FIG. 1 is an optical path diagram showing a main part of the present invention, and FIG. 2 is an optical path diagram in a conventional type. 1 ... Objective lens, 2 ... Dichroic prism, 2
a, 2b ... Split prism, 3 ... Focusing lens, 6 ... Infrared light source, 8 ... Dichroic mirror, 9 ... Light receiving element, 10 ... Reflecting prism, 11 ... Reflecting surface, 12 ... Reflecting Prism side surface, 13 ... light flux passage hole, 14 ... dichroic prism side surface, 15 ... erecting prism, 16 ... focusing screen,
17 ... Eyepiece.

Claims (1)

[Claims] 1. A light wave rangefinder in which an objective lens and a focusing lens are shared by a light-sending optical system, a light-receiving optical system, and a collimating optical system, and a focusing lens 3 and a reflecting prism 10 are provided behind the objective lens 1. And a dichroic prism 2 are combined to form a composite prism, an erecting prism 15, a focusing screen 16, and an eyepiece lens 17.
The compound prism has a reflecting surface 11 for reflecting the received light flux toward the light receiving element 9, and a reflecting prism side surface 12 provided with a light flux passage hole 13 penetrating the reflecting prism 10 in the optical axis direction from the reflecting surface.

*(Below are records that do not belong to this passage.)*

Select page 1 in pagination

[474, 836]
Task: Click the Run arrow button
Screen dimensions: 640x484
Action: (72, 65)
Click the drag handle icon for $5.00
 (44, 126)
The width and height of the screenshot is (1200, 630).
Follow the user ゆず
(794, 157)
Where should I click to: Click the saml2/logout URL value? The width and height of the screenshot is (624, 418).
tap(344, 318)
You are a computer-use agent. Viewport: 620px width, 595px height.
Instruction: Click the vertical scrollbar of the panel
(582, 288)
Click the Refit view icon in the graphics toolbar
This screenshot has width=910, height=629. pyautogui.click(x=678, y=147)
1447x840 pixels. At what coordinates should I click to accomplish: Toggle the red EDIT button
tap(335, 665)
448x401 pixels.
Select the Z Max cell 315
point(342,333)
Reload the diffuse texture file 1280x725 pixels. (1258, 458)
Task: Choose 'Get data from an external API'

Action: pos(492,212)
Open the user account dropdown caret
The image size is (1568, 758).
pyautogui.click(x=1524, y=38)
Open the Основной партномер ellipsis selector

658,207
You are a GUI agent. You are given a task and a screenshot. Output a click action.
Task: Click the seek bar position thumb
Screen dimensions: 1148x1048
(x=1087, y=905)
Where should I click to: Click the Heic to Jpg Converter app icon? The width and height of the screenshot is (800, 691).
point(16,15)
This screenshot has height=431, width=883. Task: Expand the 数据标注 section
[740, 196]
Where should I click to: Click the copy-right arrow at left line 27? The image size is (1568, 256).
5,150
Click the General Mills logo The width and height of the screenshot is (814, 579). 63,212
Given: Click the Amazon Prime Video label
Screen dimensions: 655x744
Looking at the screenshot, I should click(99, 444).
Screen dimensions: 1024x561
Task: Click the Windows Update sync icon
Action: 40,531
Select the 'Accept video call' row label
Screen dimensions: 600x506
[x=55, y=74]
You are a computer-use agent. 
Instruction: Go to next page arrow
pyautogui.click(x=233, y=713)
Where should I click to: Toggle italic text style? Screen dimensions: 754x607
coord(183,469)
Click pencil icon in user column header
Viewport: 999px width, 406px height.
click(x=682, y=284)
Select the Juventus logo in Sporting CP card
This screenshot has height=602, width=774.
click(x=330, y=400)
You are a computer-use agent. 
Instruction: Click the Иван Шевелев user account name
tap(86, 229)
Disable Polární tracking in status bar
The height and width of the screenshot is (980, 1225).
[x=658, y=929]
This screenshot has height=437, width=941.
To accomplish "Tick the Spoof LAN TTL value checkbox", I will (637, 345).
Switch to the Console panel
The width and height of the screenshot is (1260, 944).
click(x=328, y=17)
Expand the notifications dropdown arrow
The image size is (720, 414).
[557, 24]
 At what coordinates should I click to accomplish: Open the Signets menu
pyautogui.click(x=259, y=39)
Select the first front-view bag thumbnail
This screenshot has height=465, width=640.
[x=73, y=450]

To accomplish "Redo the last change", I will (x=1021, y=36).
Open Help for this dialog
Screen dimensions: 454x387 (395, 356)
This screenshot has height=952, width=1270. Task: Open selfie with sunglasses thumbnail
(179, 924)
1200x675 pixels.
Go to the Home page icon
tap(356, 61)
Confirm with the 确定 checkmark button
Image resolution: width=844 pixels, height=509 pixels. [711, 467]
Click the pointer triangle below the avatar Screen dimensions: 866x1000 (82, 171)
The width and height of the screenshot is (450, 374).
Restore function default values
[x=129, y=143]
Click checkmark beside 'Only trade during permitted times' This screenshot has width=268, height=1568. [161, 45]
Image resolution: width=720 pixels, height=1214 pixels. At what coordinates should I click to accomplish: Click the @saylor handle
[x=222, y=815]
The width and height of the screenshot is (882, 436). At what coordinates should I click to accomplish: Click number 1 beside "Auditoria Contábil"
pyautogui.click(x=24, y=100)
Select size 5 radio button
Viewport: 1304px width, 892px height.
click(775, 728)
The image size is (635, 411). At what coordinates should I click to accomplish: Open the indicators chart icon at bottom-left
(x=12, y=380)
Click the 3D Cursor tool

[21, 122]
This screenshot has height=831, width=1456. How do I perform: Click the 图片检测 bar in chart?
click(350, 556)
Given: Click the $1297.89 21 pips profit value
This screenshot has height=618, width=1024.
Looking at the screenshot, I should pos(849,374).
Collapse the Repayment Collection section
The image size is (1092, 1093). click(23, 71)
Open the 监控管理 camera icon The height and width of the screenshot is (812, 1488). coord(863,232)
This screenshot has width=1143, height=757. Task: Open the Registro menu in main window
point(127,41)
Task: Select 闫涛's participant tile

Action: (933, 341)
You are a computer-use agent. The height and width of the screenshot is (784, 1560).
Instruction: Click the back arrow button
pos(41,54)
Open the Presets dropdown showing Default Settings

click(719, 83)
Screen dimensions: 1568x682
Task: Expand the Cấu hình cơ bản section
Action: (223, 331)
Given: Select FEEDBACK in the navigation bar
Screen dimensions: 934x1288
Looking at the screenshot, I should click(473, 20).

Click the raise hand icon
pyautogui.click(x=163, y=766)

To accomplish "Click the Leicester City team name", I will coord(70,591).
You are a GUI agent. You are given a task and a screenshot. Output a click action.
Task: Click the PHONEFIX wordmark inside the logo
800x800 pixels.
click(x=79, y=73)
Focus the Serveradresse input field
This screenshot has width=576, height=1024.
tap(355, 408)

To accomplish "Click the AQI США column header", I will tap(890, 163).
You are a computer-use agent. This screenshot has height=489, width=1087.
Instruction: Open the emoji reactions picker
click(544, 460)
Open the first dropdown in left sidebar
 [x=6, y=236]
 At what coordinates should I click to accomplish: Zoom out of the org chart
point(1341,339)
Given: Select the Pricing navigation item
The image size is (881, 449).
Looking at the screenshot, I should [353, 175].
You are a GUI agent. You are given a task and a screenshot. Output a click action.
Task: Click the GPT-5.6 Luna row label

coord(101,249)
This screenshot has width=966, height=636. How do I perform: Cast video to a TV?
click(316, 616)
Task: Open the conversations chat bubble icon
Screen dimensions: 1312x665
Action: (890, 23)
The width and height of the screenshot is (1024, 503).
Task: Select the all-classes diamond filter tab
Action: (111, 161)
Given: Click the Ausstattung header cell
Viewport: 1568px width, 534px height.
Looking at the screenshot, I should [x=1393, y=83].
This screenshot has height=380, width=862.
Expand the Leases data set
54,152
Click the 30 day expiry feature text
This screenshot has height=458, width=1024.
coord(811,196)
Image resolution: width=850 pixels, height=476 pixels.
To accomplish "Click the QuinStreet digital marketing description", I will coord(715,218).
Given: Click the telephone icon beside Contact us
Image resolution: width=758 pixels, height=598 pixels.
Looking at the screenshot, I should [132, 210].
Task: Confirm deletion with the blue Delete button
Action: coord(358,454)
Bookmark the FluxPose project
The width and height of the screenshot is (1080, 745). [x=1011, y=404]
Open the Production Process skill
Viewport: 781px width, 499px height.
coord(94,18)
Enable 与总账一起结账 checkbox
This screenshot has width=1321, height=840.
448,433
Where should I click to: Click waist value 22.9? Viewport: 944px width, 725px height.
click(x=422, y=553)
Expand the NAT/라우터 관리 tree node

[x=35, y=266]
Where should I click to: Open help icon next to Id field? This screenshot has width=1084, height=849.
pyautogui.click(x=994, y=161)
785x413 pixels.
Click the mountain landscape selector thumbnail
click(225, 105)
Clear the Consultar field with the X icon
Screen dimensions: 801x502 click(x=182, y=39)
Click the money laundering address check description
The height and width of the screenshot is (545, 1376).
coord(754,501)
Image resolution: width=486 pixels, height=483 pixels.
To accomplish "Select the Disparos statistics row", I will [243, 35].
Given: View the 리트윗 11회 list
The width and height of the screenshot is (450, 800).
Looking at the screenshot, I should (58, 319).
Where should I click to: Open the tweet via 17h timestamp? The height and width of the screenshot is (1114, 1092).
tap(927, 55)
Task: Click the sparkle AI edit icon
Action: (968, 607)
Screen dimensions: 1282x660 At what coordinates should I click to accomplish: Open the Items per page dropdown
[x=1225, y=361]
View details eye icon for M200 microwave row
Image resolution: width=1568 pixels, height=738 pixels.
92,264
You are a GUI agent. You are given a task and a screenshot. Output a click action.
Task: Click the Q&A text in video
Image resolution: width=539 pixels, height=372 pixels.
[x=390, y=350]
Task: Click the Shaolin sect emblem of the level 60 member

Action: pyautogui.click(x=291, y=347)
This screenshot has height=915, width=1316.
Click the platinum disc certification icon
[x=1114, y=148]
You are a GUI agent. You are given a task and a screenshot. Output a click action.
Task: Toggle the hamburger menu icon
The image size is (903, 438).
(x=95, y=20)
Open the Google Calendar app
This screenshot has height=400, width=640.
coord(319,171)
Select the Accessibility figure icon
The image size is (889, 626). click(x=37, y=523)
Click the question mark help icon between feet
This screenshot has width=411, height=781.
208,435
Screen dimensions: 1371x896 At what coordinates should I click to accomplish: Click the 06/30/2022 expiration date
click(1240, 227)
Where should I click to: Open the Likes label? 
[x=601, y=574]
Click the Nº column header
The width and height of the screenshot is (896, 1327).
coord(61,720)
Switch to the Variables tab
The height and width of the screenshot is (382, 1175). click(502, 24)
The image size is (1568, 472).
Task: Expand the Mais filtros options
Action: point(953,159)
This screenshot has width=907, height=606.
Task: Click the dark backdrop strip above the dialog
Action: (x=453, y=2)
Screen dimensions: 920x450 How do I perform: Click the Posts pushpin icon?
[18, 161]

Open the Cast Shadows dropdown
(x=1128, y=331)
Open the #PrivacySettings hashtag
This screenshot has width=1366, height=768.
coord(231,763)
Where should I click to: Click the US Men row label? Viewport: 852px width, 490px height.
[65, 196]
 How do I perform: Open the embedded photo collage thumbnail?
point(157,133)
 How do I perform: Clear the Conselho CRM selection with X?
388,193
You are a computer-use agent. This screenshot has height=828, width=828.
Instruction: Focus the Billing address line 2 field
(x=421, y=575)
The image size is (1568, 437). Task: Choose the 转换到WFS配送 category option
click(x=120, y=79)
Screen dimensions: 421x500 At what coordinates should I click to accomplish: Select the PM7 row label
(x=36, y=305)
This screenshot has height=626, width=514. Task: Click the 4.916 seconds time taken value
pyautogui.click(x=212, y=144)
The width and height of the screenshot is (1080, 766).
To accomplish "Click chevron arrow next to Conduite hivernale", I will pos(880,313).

The side surface 14 of the dichroic prism 2 in which the dichroic mirror 8 for reflecting the infrared light from the light source 6 in the direction of the luminous flux passage hole is installed is joined, and the dichroic prism reflects the infrared light on the reflecting surface. Two split prisms that allow visible light to pass
An optical distance measuring device in which the collimating optical system and the light transmitting optical system are separated by joining the reflecting surfaces of 2a and 2b.